Jack White – Acoustic Recordings 1988-2016

jack-white-acoustic-recordings-1988-2016-recensioneSe qualcuno mi avesse chiesto di definire lo spirito del rock, lo avrei fatto descrivendo un bambino che afferra per scelta un gelato dalla crema, non dal cono. E questo prima ancora di sapere in età adolescenziale che la mia visione piuttosto punk delle cose ha una mediazione di genere musicale che fa di nome “garage rock”. Erano i primi Duemila e, nemmeno a farlo apposta, quel tipo di musica aveva scavato una breccia nell’immaginario popolare con un tormentone che era diventato tale partendo dall’ambito calcistico: si trattava di “Seven Nation Army”, il “po-popo-po-popo-po” firmato White Stripes. Se si poteva pensare che fosse il classico colpo di fortuna isolato di una band nata dal sottobosco della musica indipendente, il tempo avrebbe invece consacrato Jack White, cantante della band, da strambo personaggio dalla capigliatura burtoniana a icona del mondo musicale. L’ultima fatica “Acoustic Recordings 1998-2016”, pubblicata dalla sua etichetta Third Man Records, serve proprio ad auto-sconsacrare questo mito e lo fa nel più elegante dei modi: senza chitarre elettriche ma con un sacco di blues.

Approcciarsi al doppio LP è infatti qualcosa che i fan devono fare con la dovuta cautela. Dimentichiamoci delle distorsioni a cui il cantante di Detroit ci aveva abituato: a far da padroni indiscussi, come si può presupporre dal nome dell’album, ci sono suoni centellinati e acustici, in cui alle amate sei corde si affiancano archi, qualche marimba e i piani un po’ dissonanti nella migliore tradizione whiteiana. Il tutto serve a trasportarci in un’odissea nella carriera musicale dell’artista, dai primi esordi con i White Stripes al fortunatissimo progetto da solista, passando dalle parallele composizioni con i Raconteurs. È un viaggio in cui lui stesso ci fa da Cicerone, piazzandoci davanti all’ascolto di pezzi storici (“Sugar Never Tasted So Good”, “Hotel Yorba” e “We’re Going To Be Friends”) e all’unreleased di “City Lights”, unico vero inedito di entrambi i dischi.
E se la mancanza di novità può lasciare con l’amaro in bocca, la finezza degli arrangiamenti colma senza troppe difficoltà la lacuna. Quasi ogni pezzo, infatti, è riarrangiato da zero in modo da sembrare una assoluta novità, al punto da poter essere tranquillamente inserito in una di quelle playlist folk che tanto vanno di moda nei negozi di abbigliamento. Fa la differenza con il panorama folk il fatto che ognuno di quei pezzi in realtà sia nato da brani in grado di infuocare il palco. Qui emerge la genialità di un compositore che con il fuzz ha mascherato dei piccoli (grandi) capolavori di intimità.

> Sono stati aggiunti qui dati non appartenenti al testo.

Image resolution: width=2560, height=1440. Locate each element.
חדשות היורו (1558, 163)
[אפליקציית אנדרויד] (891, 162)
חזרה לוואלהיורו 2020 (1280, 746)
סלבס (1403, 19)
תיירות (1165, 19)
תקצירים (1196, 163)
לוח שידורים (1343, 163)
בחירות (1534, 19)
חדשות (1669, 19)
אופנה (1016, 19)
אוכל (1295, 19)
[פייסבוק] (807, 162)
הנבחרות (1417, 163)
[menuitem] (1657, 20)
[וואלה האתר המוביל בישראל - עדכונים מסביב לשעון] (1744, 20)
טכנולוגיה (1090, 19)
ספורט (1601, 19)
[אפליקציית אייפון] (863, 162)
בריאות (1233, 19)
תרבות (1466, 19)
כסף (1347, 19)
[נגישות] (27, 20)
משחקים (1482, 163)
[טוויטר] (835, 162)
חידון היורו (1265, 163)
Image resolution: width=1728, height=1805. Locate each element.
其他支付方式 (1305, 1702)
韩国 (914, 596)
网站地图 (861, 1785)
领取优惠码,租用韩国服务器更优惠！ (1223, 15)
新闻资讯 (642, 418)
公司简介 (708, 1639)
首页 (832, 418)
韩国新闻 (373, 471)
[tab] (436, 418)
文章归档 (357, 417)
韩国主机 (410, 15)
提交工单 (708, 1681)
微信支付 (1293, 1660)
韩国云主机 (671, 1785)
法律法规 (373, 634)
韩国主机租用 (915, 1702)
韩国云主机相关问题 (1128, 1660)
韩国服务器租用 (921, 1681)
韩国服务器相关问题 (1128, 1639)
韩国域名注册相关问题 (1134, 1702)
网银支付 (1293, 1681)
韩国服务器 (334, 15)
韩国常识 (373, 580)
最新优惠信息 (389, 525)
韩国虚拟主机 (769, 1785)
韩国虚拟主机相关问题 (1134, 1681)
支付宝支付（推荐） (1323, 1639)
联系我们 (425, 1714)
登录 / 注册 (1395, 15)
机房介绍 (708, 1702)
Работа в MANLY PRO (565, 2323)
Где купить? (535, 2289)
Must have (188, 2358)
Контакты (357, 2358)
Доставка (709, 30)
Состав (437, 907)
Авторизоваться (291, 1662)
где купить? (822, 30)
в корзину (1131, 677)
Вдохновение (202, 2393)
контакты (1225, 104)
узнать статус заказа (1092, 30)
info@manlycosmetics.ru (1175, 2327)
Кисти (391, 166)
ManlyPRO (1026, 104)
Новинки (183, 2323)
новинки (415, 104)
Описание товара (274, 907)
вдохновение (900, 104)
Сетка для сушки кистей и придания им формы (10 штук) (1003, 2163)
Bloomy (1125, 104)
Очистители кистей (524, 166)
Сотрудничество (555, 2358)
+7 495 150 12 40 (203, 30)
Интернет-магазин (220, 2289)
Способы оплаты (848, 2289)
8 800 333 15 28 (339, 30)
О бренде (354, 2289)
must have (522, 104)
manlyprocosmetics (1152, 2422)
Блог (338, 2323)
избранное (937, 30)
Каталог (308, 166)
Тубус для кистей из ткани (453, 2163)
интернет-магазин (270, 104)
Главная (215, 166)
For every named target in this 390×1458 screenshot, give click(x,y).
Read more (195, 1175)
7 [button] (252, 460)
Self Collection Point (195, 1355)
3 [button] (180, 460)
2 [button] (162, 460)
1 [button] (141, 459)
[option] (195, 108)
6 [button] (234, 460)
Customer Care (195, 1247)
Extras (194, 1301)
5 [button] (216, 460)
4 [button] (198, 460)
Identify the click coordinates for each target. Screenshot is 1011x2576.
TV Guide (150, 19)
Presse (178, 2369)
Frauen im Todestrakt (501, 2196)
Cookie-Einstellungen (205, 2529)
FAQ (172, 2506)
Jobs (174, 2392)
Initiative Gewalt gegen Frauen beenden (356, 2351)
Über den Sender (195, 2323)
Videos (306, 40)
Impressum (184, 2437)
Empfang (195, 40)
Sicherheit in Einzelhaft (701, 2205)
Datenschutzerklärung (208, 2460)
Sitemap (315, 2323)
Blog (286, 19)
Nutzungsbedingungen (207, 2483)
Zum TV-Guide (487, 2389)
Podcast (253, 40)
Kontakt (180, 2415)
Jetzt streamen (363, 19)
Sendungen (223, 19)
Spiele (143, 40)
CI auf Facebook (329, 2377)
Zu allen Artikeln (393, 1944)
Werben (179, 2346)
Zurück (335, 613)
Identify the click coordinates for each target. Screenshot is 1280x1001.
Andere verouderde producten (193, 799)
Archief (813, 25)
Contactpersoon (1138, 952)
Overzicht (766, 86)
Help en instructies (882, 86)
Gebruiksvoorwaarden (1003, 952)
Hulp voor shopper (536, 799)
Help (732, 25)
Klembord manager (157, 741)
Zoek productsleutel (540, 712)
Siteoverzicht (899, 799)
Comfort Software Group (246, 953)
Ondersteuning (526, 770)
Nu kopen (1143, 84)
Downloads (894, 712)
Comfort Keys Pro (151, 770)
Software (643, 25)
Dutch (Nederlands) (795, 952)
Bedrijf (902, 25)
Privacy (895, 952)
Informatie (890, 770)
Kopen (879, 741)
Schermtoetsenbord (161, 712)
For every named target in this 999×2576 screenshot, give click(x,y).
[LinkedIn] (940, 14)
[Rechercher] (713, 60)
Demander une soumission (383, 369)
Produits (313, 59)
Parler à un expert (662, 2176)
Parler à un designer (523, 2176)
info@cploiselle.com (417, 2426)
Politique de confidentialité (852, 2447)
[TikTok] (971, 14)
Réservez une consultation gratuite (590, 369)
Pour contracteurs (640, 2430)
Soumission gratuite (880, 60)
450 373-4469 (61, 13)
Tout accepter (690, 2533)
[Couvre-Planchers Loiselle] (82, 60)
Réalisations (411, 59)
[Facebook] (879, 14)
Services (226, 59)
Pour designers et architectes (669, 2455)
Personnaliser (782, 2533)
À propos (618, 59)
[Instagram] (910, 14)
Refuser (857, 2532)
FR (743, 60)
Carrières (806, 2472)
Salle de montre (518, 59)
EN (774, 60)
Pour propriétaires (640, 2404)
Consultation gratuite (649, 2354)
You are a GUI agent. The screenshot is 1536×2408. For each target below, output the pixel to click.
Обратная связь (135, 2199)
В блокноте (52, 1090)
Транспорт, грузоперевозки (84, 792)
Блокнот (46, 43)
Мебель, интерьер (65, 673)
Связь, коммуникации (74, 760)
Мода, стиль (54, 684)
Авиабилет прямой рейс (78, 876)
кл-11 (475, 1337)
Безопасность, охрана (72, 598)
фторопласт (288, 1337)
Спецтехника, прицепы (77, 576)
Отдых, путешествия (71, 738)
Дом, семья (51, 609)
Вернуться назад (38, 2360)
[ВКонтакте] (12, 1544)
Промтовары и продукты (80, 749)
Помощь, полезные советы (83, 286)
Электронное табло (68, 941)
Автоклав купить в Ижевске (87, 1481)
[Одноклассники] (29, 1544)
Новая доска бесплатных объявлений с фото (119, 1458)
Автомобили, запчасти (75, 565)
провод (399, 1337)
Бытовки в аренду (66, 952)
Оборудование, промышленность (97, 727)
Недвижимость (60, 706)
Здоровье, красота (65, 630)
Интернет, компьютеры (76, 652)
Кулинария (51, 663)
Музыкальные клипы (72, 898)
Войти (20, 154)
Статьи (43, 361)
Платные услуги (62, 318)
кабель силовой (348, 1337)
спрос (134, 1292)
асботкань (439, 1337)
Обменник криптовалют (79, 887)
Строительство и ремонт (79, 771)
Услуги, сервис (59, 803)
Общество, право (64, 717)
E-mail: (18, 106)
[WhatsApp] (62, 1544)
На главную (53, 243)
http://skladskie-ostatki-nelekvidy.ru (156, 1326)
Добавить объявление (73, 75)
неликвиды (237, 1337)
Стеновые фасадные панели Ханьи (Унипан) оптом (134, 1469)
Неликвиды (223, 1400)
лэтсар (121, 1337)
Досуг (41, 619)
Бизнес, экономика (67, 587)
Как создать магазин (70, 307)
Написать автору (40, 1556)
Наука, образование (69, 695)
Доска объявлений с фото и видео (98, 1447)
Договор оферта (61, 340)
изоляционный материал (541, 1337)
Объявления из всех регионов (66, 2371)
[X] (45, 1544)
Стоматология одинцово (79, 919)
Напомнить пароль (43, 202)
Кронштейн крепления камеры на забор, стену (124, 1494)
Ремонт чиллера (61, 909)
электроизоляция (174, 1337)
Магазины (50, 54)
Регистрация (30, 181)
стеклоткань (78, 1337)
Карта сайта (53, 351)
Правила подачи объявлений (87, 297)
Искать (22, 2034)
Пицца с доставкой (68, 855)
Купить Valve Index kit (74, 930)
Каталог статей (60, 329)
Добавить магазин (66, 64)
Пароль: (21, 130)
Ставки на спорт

Proprio quell’intimità ha due grandi polmoni nel doppio album: quello melanconico ma contemporaneo di “Love Is The Truth”, colonna sonora di un perduto spot Coca-Cola, e quello più vintage di “Top Yourself”, canzone scritta per il progetto parallelo dei The Raconteurs. Nella seconda categoria di pezzi emerge l’amore di White per il blues delle origini, di cui si è premurato di ristampare numerosi vinili con la sua Third Man Records. E come i vecchi bluesman si fa cantautore della propria storia, a cui ci permette di partecipare da spettatori attivi, rendendo l’esperienza a 360° con l’apertura di un sito interattivo.

Tutto questo serve a dire che “Acoustic Recordings 1998-2016” di Jack White non è un inutile sentimentalismo ma un passaggio obbligato di un genio che ha dato prova della propria maturità, adattando un genere musicale più morbido alle proprie esigenze di ammazza-dèi; partendo, in primis, dall’uccidere se stesso ma solo per rinascere in una forma né migliore né peggiore, ma sicuramente più ricca.